Communiqué de presse

Thaïlande. Les forces de sécurité doivent faire preuve de retenue afin de garantir la protection des droits lors des manifestations

Les autorités thaïlandaises doivent protéger et respecter les droits humains lors des manifestations de masse qui doivent se tenir à Bangkok la semaine prochaine, a déclaré Amnesty International. L’organisation demande que tous les leaders des manifestations appellent leurs partisans à ne pas commettre d’atteintes aux droits humains.

Les manifestants ont annoncé leur projet d’organiser des rassemblements massifs et de fermer les bureaux gouvernementaux jusqu’à ce que le gouvernement actuel démissionne. Le gouvernement a déployé quelque 15 000 soldats et policiers dans la capitale.

« La situation en Thaïlande est tendue, explosive et imprévisible. Le risque est réel qu’il y ait des morts et des blessés, si les droits humains ne sont pas pleinement respectés, a mis en garde Isabelle Arradon, directrice adjointe du programme Asie-Pacifique d’Amnesty International.
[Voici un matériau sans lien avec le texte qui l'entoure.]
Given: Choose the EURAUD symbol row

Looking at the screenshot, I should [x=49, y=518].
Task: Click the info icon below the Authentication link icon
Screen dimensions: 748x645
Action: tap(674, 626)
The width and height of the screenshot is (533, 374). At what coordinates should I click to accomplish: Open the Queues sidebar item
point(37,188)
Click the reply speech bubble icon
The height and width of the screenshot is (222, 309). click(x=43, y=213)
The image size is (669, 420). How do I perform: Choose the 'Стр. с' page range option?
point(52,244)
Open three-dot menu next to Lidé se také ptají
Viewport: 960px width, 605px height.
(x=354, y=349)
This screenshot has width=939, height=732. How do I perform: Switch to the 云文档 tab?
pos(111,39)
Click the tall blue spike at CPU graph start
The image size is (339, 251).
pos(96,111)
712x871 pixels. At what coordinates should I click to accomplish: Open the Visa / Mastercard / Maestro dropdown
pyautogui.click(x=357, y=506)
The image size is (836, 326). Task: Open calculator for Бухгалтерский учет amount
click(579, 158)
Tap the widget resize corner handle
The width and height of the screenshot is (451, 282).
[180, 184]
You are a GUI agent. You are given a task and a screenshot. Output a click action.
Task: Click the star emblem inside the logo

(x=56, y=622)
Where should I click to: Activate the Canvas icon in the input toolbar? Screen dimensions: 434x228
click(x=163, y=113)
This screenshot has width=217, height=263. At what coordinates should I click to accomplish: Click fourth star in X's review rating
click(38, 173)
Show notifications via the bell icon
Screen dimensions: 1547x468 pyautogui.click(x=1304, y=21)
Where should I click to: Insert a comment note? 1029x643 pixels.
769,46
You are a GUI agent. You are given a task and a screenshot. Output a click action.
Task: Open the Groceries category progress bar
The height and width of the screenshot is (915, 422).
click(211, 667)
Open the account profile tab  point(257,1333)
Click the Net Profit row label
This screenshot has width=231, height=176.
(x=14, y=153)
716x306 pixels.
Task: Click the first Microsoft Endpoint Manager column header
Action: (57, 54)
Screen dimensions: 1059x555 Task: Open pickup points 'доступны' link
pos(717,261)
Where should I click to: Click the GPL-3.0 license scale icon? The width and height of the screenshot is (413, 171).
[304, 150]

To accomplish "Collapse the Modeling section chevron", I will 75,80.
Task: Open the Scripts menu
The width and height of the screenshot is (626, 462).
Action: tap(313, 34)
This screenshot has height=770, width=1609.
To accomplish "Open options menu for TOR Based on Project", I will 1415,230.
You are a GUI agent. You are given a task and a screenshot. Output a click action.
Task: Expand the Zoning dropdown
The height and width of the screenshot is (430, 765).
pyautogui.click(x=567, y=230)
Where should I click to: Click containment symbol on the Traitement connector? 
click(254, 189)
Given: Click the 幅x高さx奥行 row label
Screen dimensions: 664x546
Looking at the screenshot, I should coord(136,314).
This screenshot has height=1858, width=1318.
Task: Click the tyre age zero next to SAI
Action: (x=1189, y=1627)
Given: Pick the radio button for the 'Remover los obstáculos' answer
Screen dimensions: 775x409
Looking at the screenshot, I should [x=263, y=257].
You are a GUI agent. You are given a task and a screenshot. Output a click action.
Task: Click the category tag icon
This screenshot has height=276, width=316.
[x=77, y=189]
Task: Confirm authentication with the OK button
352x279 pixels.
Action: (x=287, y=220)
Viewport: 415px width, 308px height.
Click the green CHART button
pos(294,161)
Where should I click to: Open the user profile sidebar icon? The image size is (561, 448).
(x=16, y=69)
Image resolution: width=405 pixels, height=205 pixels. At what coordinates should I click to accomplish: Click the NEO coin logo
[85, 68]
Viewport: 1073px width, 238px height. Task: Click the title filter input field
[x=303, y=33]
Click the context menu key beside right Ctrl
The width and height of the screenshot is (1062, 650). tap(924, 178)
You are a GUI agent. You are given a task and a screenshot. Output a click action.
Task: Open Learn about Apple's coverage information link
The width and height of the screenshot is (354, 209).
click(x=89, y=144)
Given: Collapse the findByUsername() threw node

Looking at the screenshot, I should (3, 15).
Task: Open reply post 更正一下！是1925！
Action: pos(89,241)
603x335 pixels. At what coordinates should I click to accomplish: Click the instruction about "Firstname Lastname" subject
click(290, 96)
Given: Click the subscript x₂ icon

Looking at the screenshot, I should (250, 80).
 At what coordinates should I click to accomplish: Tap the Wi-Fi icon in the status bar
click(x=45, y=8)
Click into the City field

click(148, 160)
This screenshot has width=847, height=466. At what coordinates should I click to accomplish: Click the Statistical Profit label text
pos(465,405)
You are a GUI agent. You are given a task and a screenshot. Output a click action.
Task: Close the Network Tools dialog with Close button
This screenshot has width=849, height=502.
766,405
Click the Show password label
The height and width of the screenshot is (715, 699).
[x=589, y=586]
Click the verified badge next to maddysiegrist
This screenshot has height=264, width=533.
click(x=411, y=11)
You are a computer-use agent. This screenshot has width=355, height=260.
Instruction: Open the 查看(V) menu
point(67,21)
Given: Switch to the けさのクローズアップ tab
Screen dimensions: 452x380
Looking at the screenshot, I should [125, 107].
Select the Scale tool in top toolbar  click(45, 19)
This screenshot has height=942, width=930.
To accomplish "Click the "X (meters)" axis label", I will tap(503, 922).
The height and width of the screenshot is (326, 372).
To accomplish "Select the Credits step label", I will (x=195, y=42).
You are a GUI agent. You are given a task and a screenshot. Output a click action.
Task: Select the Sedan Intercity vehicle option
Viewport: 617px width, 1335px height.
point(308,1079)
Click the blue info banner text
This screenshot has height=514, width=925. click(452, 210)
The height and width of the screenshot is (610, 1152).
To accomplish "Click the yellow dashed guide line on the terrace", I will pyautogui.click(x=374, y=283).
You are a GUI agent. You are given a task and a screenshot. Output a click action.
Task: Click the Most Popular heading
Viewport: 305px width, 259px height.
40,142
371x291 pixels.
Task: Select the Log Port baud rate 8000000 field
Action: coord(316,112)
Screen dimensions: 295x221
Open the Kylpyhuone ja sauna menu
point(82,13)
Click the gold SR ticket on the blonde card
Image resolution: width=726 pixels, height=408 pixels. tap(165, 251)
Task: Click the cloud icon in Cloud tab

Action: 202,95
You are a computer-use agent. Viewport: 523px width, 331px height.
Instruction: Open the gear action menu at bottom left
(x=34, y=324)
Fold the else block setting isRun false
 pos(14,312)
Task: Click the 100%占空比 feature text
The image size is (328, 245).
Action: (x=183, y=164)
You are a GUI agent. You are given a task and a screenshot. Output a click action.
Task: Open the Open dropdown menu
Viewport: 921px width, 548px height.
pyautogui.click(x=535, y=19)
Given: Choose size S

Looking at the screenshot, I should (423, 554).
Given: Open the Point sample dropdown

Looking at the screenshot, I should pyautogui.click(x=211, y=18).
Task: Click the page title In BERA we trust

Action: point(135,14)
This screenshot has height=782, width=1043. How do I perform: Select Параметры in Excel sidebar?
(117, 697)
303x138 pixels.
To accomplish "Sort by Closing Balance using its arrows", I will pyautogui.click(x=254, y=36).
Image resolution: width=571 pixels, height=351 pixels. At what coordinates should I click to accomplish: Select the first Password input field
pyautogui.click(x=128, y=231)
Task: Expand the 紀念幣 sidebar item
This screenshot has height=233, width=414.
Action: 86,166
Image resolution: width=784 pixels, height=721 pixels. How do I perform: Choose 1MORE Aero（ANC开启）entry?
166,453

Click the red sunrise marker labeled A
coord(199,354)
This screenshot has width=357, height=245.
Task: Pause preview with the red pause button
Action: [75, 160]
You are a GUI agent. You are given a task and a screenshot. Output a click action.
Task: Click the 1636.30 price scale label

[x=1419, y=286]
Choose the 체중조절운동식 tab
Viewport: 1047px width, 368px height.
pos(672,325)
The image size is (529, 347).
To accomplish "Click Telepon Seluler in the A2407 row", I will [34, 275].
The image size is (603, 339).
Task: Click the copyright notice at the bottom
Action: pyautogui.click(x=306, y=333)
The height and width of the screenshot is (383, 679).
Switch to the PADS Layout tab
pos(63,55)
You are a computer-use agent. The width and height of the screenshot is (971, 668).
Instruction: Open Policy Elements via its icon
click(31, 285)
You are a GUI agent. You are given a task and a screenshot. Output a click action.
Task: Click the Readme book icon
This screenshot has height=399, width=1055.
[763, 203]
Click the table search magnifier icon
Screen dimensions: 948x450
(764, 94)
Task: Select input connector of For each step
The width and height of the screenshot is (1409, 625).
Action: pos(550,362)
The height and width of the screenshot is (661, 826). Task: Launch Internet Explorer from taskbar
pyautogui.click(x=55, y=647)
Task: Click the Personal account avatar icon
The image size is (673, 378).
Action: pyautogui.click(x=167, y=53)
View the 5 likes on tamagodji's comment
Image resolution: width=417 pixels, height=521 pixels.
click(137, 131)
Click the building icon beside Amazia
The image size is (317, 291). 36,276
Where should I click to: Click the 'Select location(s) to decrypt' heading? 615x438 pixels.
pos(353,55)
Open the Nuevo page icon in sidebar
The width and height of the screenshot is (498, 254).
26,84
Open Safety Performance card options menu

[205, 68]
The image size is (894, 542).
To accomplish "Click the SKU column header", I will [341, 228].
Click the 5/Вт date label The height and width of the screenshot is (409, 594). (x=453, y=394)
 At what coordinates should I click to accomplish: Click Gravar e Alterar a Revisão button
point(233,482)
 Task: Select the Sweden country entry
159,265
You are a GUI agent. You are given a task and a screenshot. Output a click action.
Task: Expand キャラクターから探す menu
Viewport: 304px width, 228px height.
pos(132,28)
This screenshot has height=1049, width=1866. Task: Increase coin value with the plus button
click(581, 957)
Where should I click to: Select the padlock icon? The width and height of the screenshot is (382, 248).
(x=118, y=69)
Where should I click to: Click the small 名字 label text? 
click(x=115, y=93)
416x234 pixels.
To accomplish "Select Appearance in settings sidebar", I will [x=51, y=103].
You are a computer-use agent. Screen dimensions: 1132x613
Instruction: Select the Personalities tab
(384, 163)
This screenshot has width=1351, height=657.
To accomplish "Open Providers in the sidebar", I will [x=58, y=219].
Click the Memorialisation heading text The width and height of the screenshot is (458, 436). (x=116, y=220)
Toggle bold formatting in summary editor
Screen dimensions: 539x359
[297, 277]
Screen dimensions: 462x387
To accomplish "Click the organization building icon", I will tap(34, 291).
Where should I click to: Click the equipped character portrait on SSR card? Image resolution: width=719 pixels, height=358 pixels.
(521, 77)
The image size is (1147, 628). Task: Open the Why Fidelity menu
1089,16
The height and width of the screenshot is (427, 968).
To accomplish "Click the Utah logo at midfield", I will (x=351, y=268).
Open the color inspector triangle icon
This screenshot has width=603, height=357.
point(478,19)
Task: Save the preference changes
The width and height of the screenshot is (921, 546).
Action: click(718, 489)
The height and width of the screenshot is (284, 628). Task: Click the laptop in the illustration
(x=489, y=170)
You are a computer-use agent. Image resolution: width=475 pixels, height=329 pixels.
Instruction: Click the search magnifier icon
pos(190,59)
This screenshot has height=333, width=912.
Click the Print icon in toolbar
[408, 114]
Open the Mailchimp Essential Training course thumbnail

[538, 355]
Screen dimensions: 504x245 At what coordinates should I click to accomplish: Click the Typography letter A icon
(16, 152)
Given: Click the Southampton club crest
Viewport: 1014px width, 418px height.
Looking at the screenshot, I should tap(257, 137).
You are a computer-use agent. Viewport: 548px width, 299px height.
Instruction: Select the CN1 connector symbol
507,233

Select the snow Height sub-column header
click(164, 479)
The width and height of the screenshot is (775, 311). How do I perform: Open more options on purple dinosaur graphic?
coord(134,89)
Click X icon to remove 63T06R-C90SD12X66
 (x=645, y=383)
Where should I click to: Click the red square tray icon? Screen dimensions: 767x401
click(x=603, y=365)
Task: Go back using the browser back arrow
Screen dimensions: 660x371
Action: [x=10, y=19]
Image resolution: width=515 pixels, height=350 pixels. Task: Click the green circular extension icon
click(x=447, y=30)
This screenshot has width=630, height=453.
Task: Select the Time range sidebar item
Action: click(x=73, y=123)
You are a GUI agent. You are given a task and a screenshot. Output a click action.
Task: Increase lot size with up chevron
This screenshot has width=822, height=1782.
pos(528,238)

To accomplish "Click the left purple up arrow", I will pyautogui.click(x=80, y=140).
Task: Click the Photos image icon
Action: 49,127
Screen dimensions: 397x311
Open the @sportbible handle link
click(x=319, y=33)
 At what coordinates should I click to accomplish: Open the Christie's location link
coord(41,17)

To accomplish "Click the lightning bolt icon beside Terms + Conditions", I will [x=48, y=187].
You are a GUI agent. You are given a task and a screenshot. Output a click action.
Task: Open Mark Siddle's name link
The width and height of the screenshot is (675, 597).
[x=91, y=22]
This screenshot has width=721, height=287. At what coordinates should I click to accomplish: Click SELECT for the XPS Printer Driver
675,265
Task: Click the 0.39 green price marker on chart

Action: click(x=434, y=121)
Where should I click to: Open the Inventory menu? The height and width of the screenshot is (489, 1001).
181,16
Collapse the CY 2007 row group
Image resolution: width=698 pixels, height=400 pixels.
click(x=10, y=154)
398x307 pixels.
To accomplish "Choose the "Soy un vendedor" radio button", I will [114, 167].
« Les forces de sécurité doivent faire en sorte que le droit de manifester pacifiquement soit respecté – cependant, elles ont aussi le devoir de garantir la sécurité de la population. Lorsqu’ils font leur travail, les responsables de l’application des lois doivent user de moyens non-violents avant de recourir à l’usage de la force, et toujours faire preuve de retenue.

« Les autorités doivent également respecter l’exercice pacifique du droit à la liberté d’expression, notamment en protégeant les travailleurs des médias contre les actes de harcèlement et d’intimidation. »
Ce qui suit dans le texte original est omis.